Secondly, I wanted to bring additional attention to an aspect to the campaign for public education that has somehow allowed education reform to hover just below the scrutiny of mainstream media.
This occurred to me while watching the Made in America music festival in Philadelphia yesterday. During the Public Enemy performance, a local public school teacher was brought up onto the stage to announce that Public Enemy was pledging money, upon the teacher’s request, to support local Philly schools. Of course, it was difficult and probably impossible at that moment to tell the crowd why Philly public schools need to go begging, so there was no explanation, as far as I could tell. This was followed up by Public Enemy playing a song that seemed to be a protest of some sort that reflected distrust of the “man”, or the government, with a musical theme that echoed Stephen Stills’ “For What It’s Worth.” I’m not a big Public Enemy fan, so I don’t know how much of this complementary message resonated with the reveling crowd, but it stuck a chord with me, one who grew up in the 60’s.
So, I thought that one aspect of your campaign to save public education that is not being exploited is Public Education as a Civil Rights issue. An issue that could bring in the support of recognized Civil Rights leaders and politicians. The situation in North Carolina that you highlighted today shows that public education is an important component of the Radical Right’s agenda that is not given as much scrutiny because of its ties to compromised neo-liberal politicians, like Arne Duncan, Antonio Villaraigosa, Cory Booker and Rahm Emanuel, giving it a bi-partisan gloss. If Public Education becomes a more prominent part of the progressive Civil Rights agenda, along side Voting Rights and Marriage equality, I think it will achieve a visibility that will ensure greater support.

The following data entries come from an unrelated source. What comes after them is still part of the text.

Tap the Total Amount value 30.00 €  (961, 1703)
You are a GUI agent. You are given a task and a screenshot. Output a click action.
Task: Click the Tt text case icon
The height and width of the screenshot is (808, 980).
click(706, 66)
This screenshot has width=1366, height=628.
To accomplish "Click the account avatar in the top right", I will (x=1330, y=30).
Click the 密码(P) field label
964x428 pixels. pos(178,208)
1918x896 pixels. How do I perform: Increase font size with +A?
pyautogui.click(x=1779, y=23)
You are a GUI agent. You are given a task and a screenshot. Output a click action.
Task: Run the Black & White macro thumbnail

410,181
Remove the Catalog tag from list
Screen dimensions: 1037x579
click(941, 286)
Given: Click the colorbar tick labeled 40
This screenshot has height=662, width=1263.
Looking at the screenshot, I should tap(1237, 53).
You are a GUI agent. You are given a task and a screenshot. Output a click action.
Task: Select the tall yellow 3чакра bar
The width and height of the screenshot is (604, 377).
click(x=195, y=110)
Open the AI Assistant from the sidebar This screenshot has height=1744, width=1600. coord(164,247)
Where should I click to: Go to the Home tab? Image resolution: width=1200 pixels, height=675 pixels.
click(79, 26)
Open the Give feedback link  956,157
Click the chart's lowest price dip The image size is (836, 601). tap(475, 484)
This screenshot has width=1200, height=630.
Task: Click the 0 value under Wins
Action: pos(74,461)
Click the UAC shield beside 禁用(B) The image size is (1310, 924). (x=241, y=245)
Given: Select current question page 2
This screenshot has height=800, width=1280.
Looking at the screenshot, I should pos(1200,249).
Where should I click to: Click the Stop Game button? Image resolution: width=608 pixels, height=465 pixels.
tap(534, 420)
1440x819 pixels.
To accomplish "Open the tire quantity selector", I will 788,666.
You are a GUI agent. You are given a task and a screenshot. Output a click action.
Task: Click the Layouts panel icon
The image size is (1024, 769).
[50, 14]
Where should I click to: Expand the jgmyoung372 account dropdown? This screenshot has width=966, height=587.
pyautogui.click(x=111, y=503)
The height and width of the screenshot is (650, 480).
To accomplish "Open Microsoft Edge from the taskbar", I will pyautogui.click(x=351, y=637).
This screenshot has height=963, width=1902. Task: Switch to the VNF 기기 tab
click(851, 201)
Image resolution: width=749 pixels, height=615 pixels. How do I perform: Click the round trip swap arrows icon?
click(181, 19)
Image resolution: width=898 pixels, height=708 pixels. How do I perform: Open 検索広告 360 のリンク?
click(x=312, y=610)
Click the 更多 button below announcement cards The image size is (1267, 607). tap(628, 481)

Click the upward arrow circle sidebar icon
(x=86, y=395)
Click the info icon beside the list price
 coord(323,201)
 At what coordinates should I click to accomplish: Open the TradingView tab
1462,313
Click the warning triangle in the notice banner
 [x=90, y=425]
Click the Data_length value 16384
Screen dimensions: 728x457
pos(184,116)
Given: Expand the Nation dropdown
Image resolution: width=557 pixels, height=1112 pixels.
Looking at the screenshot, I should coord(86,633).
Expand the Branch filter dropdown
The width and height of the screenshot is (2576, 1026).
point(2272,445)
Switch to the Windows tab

And, coming back to Public Enemy, enlisting the support of prominent and popular music groups and artists could be an important part of any political campaign. Can you imagine an impassioned speech at the Grammys or the American Music Awards in support of Public Education? Or a top ten hit in support of the local teacher? Or Public Education rallies of support highlighted by sympathetic music producers and artists?
Also, you never know when the do-gooder billionaire philanthropists can see the error in their ways, being duped by slick-talking, greedy, power-hungry “reformers.” You should reach out to them. Along this line, there are emerging billionaires in the making who you should reach out to before they are snared by the “reformers.” They should be identified and given a chance to help the “improvers” and “savers.”
Anyway, that’s my two-cents.
Agreed on all counts, David Yuguchi.
The last line of my book is that “the preservation and strengthening of public education is the civil rights issue of our time.”
So, yes, we are on the same page.
Helping Wall Street and hedge funders take over public schools is definitely not a civil right issue!
If you have any ideas about enlisting celebrities, I am all ears.
I have to vote for South Dakota’s governor. Here is a man that ran on making sure that education would get the first funds and the last funds and then turns around and tries to cut the budget by 10%. We have constantly been an ALEC try it here state under this governor with several of his bills having to be rejected in a special referral process. After the drastic cuts he still withholds funds despite setting new records in rainy day funds.
Governors who feel 1 and 2 year turnover of Teach for America teachers is the way to excellence should resign after 2 years to let someone else take over.